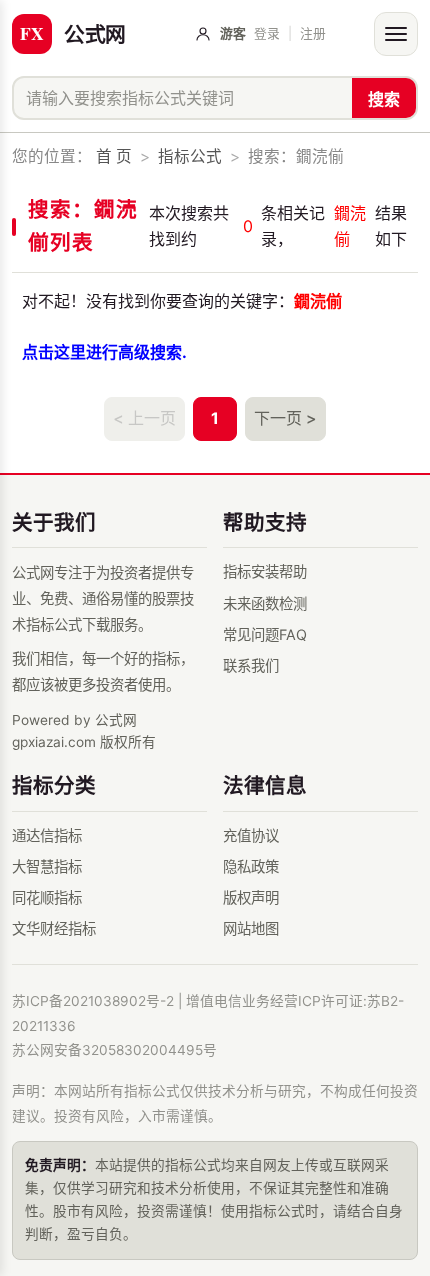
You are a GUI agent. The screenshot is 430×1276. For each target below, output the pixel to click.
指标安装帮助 (265, 571)
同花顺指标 (47, 897)
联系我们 (251, 665)
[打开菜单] (396, 34)
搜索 (384, 99)
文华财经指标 (54, 928)
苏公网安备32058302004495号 (114, 1050)
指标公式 (190, 156)
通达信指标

* **Your assignment**
Give back, word for word, the lines from the one with "同花顺指标 (47, 897)" through the last line of the entries, both included, and no other line.

* **Output for this exercise**
同花顺指标 (47, 897)
联系我们 (251, 665)
[打开菜单] (396, 34)
搜索 (384, 99)
文华财经指标 (54, 928)
苏公网安备32058302004495号 (114, 1050)
指标公式 (190, 156)
通达信指标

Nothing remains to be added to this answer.